Nicht länger „Prince of Darkness“, aber etwas Schwarz muß schon sein: Andrew Eldritch, Alleininhaber der „Sisters of Mercy“, auf Tour  ■ Von Thomas Winkler

Das erste, was ich von ihm sehe, sind die grauen Haare an seinen Schläfen. Vereinzelt, aber doch gut sichtbar haben sie sich eingeschlichen. Plötzlich wird mir klar, wie lange das schon her ist: damals, als Andrew Eldritch noch eine tiefschwarze Mähne hatte und in Interviews die Musik seiner Band scherzhaft als „Speed Folk“ charakterisierte. Eine Musik, die in den beginnenden 80ern in eine Sparte eingeordnet wurde, die heutzutage kein Mensch mehr kennt: Positive Punk.

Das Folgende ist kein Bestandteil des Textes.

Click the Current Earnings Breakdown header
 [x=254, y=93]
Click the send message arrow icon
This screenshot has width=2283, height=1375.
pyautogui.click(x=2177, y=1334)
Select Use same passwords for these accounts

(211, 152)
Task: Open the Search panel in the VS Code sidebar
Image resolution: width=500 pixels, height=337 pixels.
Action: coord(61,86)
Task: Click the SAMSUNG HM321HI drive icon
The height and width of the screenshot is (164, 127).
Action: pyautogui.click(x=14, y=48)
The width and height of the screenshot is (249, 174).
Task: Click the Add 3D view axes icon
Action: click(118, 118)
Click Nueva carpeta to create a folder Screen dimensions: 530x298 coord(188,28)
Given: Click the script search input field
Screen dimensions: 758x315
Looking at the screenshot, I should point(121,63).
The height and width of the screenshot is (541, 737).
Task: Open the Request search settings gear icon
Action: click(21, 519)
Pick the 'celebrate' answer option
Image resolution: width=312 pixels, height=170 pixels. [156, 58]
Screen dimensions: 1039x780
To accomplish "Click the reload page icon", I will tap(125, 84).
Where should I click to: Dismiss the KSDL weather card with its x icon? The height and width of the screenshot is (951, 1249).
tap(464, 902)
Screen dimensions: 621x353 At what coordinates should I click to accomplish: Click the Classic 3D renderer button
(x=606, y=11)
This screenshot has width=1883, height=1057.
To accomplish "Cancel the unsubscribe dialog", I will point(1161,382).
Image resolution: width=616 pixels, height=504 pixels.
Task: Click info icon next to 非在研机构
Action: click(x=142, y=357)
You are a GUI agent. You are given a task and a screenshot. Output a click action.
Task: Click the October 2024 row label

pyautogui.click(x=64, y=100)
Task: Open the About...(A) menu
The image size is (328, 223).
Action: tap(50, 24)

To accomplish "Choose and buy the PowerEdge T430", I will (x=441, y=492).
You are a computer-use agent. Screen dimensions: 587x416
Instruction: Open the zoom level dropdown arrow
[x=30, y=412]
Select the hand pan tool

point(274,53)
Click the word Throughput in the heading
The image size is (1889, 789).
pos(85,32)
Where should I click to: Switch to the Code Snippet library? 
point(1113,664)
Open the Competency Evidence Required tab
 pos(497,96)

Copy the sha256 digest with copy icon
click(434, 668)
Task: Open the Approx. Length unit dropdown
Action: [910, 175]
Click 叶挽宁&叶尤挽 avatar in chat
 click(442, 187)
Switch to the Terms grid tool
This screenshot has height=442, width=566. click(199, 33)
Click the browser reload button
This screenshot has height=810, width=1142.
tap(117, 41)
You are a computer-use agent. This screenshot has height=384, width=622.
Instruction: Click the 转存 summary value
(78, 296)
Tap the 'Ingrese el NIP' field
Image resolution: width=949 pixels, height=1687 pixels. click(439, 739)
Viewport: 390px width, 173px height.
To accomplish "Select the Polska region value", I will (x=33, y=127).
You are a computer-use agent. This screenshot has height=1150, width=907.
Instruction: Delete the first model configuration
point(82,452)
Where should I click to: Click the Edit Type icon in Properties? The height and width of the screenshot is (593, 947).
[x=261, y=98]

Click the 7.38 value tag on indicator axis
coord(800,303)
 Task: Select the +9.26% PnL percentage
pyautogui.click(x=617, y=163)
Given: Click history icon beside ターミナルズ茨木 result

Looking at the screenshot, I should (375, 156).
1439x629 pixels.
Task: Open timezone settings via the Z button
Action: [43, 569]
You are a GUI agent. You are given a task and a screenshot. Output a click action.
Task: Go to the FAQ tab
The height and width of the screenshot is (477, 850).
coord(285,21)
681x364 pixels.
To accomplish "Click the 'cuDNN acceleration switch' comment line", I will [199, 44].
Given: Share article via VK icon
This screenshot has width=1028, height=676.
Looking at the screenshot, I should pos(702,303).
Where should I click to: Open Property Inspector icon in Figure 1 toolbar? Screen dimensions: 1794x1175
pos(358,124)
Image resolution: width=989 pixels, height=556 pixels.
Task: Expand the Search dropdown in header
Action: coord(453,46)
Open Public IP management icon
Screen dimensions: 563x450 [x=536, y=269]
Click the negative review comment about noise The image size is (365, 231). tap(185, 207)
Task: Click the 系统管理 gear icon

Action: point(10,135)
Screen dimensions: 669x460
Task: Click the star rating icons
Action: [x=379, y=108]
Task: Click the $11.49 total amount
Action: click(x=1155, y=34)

Ein obskurer Begriff, wie so viele andere auf die Musik der Sisters of Mercy schon damals sicher nicht zutreffend. Zu der Zeit gab es allerdings auch noch keinen Dark Rock, und das Label „Gruftie“ noch nicht einmal als abfällige Bezeichnung – auch wenn die so Titulierten es mittlerweile mit rechtem Stolz tragen und die Wortschöpfung es sogar bis ins Englische geschafft hat.

Andrew Eldritch mag es gar nicht leiden, wenn – vor allem im Zusammenhang mit ihm – das Wort „Gruftie“ fällt: „Ich habe versucht, mein Image zu ändern. Ich bin seit zehn Jahren nicht mehr ganz in Schwarz aufgetreten. Aber ich könnte morgen eine Heino- Platte übernehmen und meinen Namen draufschreiben, und jeder würde sagen: Gothic.“ Da sitzt er, sichtlich unlustig, den Werbemaßnahmen seiner Plattenfirma nachkommen zu müssen. Man hat ihn, den gebürtigen Engländer, von einem Mischpult in Hamburg (seiner Heimatstadt seit 1984) weggeholt, um so etwas Lästiges zu tun wie Interviews zu geben. Aber er nimmt es in Kauf, um das nächste seiner regelmäßig stattfindenden Comebacks zu befördern.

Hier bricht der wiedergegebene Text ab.